As a video is a temporal sequence of pixel regions at the physical level, it is very difficult to explore its semantic content, i.e. detect and recognize video events automatically. Very often, different models and techniques are required for event understanding. Furthermore, as it is shown in the literature, different techniques are more suitable for different kinds of events.
Figure 1. Tennis FDE: detector dependencies.
To provide automatic extraction of concepts (objects and events), the COBRA video model is enriched with a few extensions. Each extension encapsulates a different knowledge-based technique for concept inference.
First, the model is extended with object and event grammars. These grammars are aimed at formalizing the descriptions of high-level concepts, as well as facilitating their extraction based on spatio-temporal reasoning. The syntax of these rules is described in [2], where they were implemented within the query engine.
We formed an instantiation of the COBRA framework for our specific domain using a feature grammar. The feature grammar, which forms the core of the Acoi system [3], describes the relationships between meta-data and detectors in a set of grammar rules. A tennis feature grammar with rules that describe the execution order of and dependecies between several feature, object or event extraction algorithms has been develeoped (see Figure 1). Managing the meta-index now boils down to exploiting the dependencies in the feature grammar. For example, to populate the meta-index the feature grammar is used to generate a parser: the Feature Detector Engine (FDE). This FDE triggers the execution of the associated detectors. In the remainder we will describe these detection steps.
After finding a video object, the tennis FDE executes the segment detector. This detector, which is implemented externally, segments the video into different shots. The shot boundaries are detected using differences in color histograms of neighboring frames. The same algorithm encapsulates shot classification. It classifies shots in four different categories: tennis, close-up, audience, and other.
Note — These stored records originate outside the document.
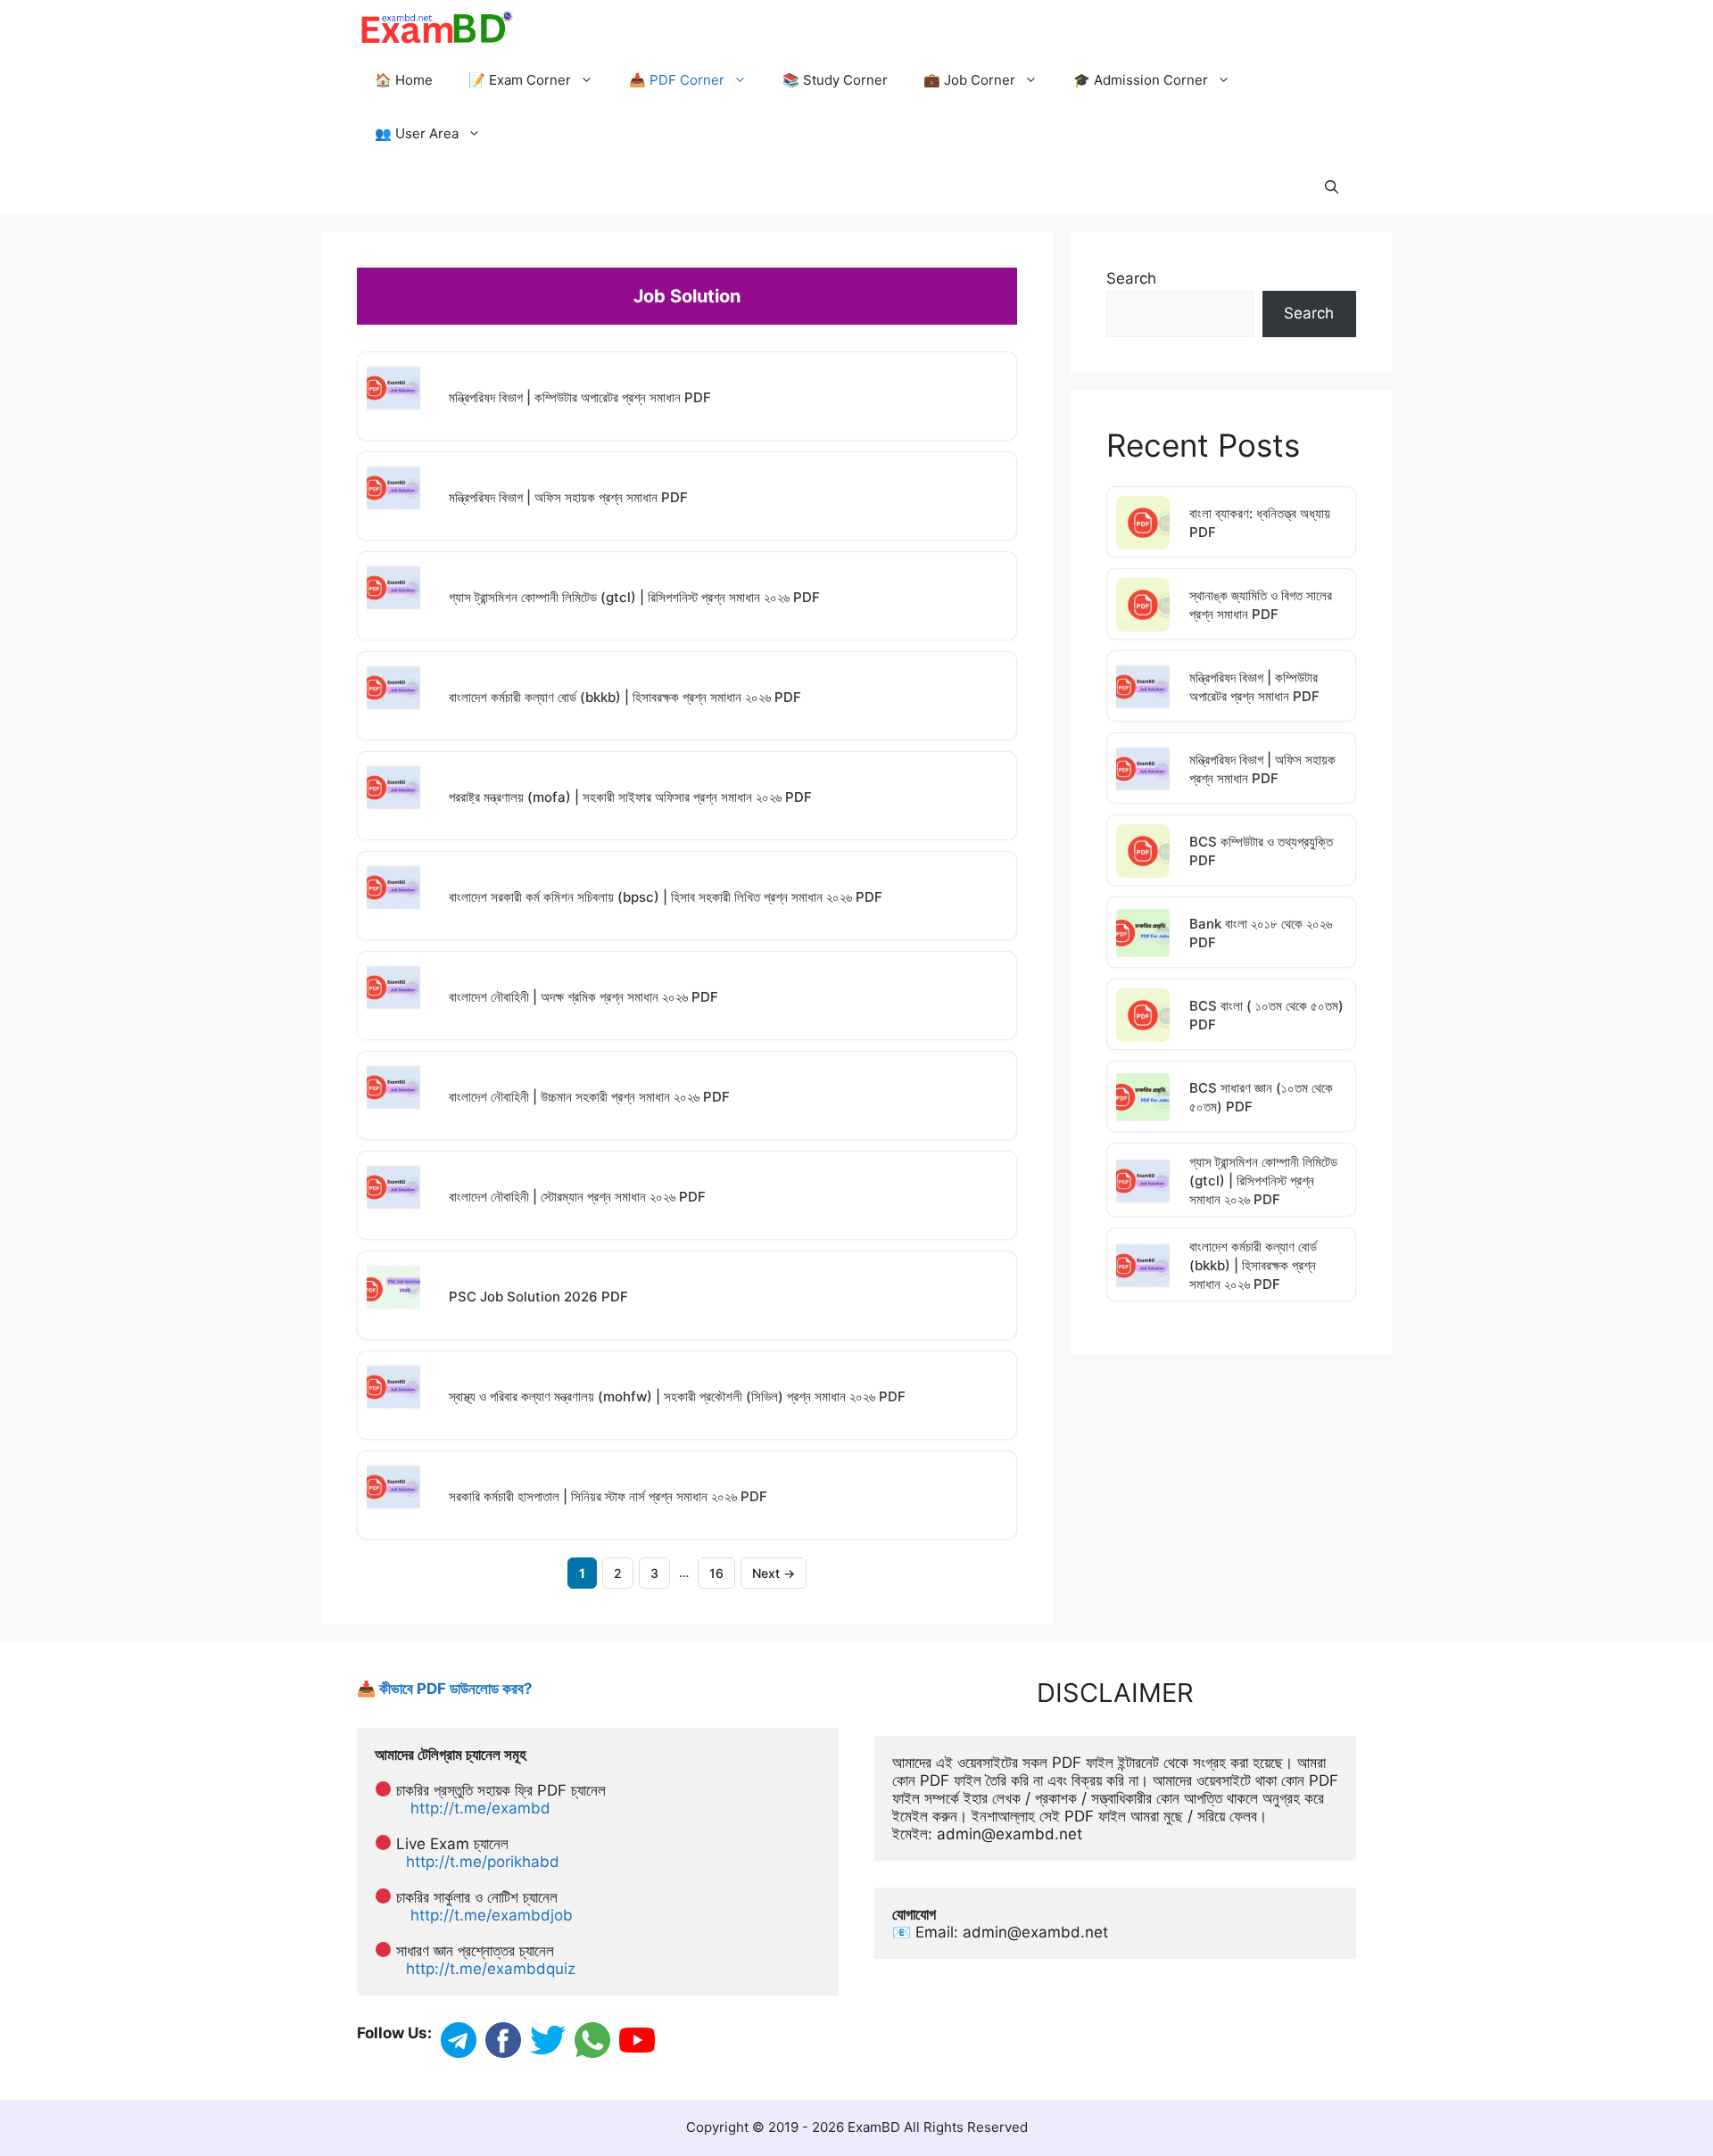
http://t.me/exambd (480, 1808)
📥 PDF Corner (676, 79)
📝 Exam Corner (519, 79)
The court shots are recognized based on the dominant color. A shot is classified as close-up, if it contains a significant amount of skin colored pixels. For the classification, we also use entropy characteristics, mean and variance.
If the segment detector classifies a shot as a tennis shot, the tennis FDE starts execution of the tennis detector. Its task is to segment and track the tennis player. Using estimated statistics of the tennis field color, the algorithm does the initial quadratic segmentation of the first image of a video sequence classified as a playing shot. In the next frames, we predict the player position and search for a similar region in the neighborhood of the initially detected player.
In the same algorithm we extract features characterizing the shape of the segmented player’s binary representation. Having the specific case of the human figure in this particular application, we extract special parameters trying to maximize their informative value. Besides the player’s position, we extract the dominant color, and standard shape features such as the mass center, the area, the bounding box, the orientation, and the eccentricity.
Player’s positions and their transitions over time are related to particular events (net-playing, rally, etc.) using rules. These rules, which use spatio-temporal relations, are implemented as white- and blackbox detectors within the FDE.
All this accumulated video meta-data can now be used to support the content-based parts, e.g. video scenes showing a net-play event, of digital library queries.